When I saw Brian Bartels’ The Bloody Mary in a bookstore, I almost knocked a woman over making sure that copy was mine.
The woman huffed at me, quite unbelieving that anyone could be so rude. I apologized but no one was going to beat me to this book. I thumbed through it quickly. Would it deliver? Was it good?
The answer came on page 71 with the authentic Bloody Mary recipe from Commander’s Palace in New Orleans. I had made this last Easter and it was the best I had ever had.
Until I got to La Boite Bloody Mary from PDT in New York City. There on page 77 is the recipe that I have been searching for years. Our search actually. Suzi and I were in San Francisco, the morning after a wedding. About to leave on a car journey up the coast. We had brunch and Bloody Marys. We almost stayed another day.
Of course, I asked for the recipe. Of course, I got it. Of course, it did not work.

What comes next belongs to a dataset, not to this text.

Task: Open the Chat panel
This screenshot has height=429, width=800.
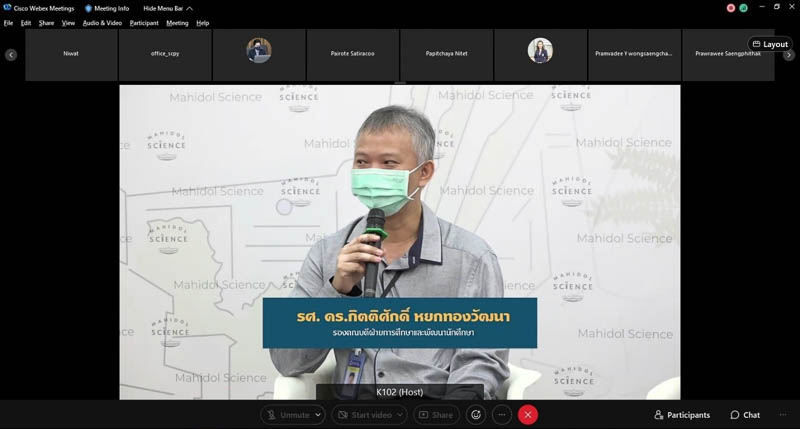Action: point(745,414)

I have had this Bloody Mary disappointment many times. The problem is twofold: a great bartender may want to guard his secret and, I have sadly learned, when someone says “tomato juice” you must find the specific brand. Specific.
Face it, a Bloody Mary has a lot of red stuff in it and how that red stuff comes will make a total difference. Sacramento Tomato Juice is not the same as V8.
The Bloody Mary begins with history, naturally, then twenty pages on The Originals. The Bloody Mary cocktail has many parental claimants. There is no definitive “author” of the Bloody Mary but the recipes here span a range of basic ideas, like simply combining V8 juice with chile-infused vodka.
In the chapter Modern Recipes, you’ll find new twists on the core theme. Ideas like balsamic vinegar, coconut water, ginger beer, honey syrup, and on and on. Everyone seems to have an idea and The Bloody Mary demonstrates some, but not all, of the infinite diversity available to you on Sunday morning.
Oh, there is a third chapter, Hosting a Party, where the recipes are presented in scalable format. Need to supply 10 drinks? The ideas are here.
Somewhere in this book is the particular Bloody Mary that will satisfy your craving for perfection. And that recipe will yours to repeat over and over or, probably, tinker with. Another half teaspoon of horseradish? What about a different hot sauce? What would it be like with balsamic vinegar?
It’s bloody difficult. And bloody fun.